## [Task details]
Every line of the following records that includes "breadcrumb" should be copied.

Collected data
+ + +

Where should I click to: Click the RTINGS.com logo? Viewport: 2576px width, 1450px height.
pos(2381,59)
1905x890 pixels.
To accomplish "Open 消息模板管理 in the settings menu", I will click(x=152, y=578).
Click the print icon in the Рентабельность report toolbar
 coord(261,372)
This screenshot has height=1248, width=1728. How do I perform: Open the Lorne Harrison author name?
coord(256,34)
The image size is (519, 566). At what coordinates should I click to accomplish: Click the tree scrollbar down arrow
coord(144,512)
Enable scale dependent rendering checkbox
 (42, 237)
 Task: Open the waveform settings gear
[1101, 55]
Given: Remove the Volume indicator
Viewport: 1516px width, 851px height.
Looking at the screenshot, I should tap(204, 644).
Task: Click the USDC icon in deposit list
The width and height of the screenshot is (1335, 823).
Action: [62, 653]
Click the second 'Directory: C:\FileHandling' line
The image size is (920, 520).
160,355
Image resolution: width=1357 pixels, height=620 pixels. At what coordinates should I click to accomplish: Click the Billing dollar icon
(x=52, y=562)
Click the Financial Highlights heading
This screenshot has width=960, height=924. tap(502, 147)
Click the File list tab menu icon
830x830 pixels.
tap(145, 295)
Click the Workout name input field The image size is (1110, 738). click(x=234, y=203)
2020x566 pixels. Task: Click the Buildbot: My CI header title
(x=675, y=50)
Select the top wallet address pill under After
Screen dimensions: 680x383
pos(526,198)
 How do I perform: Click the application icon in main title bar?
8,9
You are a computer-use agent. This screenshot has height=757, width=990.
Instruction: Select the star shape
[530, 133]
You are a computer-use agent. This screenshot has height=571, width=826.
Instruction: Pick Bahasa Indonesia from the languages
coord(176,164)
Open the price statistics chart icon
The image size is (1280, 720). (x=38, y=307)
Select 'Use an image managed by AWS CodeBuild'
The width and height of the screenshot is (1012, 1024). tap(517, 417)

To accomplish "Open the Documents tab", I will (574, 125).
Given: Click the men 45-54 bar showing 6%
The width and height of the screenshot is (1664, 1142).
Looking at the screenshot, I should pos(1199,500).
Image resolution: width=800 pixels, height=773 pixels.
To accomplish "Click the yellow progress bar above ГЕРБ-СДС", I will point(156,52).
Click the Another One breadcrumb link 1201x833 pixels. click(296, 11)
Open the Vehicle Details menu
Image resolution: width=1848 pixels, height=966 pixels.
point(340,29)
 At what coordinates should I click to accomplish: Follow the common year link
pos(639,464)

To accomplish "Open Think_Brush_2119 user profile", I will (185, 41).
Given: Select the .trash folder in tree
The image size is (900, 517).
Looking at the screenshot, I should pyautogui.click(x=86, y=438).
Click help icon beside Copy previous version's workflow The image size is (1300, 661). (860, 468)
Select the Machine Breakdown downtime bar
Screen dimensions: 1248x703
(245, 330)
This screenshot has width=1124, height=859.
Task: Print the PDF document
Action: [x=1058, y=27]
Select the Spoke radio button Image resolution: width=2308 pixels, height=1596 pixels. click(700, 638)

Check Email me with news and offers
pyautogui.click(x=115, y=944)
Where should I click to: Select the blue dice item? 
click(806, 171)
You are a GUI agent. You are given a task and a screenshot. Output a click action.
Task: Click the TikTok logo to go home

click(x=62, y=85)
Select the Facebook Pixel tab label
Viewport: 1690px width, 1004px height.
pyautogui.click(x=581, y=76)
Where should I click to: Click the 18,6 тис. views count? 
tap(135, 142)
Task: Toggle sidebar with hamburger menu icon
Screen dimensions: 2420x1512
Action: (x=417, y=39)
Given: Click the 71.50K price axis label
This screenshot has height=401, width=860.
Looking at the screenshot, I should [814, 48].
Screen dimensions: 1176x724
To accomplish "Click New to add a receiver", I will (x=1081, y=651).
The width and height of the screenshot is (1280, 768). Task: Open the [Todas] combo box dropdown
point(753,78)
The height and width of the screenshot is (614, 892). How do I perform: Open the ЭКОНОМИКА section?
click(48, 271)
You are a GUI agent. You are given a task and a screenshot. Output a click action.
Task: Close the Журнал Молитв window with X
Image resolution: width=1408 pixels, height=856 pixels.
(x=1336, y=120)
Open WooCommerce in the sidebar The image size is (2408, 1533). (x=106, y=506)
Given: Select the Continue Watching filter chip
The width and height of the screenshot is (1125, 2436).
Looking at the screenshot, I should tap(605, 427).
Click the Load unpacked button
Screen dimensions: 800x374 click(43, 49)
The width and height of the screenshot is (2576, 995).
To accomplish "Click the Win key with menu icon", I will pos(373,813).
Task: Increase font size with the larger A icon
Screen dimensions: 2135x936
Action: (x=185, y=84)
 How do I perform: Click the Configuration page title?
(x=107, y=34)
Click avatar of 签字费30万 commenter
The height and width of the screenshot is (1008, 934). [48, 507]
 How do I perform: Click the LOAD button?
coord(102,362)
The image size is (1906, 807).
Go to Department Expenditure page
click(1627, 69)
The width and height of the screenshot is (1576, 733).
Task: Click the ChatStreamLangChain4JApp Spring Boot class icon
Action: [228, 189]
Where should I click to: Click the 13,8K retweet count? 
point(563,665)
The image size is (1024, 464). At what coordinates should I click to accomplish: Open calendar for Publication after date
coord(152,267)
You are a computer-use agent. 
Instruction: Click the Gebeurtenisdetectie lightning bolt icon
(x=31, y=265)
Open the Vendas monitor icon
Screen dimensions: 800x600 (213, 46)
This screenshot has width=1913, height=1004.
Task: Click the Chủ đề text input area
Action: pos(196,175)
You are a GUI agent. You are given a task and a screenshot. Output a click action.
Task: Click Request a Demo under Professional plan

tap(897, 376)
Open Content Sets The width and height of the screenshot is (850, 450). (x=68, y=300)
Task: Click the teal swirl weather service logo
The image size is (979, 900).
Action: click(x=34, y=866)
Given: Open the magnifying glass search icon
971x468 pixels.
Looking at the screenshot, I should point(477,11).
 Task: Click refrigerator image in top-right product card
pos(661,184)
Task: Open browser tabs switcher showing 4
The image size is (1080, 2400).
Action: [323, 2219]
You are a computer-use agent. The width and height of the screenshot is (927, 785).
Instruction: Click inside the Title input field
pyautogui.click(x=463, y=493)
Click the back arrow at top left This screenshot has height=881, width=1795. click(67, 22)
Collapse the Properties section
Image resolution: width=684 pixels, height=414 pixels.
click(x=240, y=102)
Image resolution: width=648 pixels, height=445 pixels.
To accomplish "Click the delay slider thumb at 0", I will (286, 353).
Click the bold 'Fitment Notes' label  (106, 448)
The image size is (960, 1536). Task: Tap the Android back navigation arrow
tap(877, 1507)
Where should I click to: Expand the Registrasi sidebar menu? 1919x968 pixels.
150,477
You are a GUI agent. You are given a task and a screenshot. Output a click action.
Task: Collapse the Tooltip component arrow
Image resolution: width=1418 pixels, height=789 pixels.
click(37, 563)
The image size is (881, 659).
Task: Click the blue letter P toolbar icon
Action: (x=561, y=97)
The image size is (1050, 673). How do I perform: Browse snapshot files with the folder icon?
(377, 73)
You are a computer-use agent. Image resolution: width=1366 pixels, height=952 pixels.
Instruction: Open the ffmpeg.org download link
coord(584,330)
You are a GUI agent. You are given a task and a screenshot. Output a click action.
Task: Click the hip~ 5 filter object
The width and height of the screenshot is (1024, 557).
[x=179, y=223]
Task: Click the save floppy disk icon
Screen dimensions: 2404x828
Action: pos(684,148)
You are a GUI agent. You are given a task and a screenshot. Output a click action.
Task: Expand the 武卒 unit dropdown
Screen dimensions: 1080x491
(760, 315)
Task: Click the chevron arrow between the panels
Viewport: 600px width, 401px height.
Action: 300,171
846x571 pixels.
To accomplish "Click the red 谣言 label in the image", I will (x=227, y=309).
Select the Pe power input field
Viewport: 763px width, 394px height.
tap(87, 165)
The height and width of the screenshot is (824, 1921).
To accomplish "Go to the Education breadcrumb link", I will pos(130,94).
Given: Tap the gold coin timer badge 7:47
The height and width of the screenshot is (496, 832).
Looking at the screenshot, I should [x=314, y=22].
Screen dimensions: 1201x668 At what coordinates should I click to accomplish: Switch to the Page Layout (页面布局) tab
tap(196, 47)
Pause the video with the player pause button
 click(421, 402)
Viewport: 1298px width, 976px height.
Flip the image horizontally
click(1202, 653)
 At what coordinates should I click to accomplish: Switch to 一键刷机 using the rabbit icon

+ + +

## [Task response]
Click the Another One breadcrumb link 1201x833 pixels. click(296, 11)
To accomplish "Go to the Education breadcrumb link", I will pos(130,94).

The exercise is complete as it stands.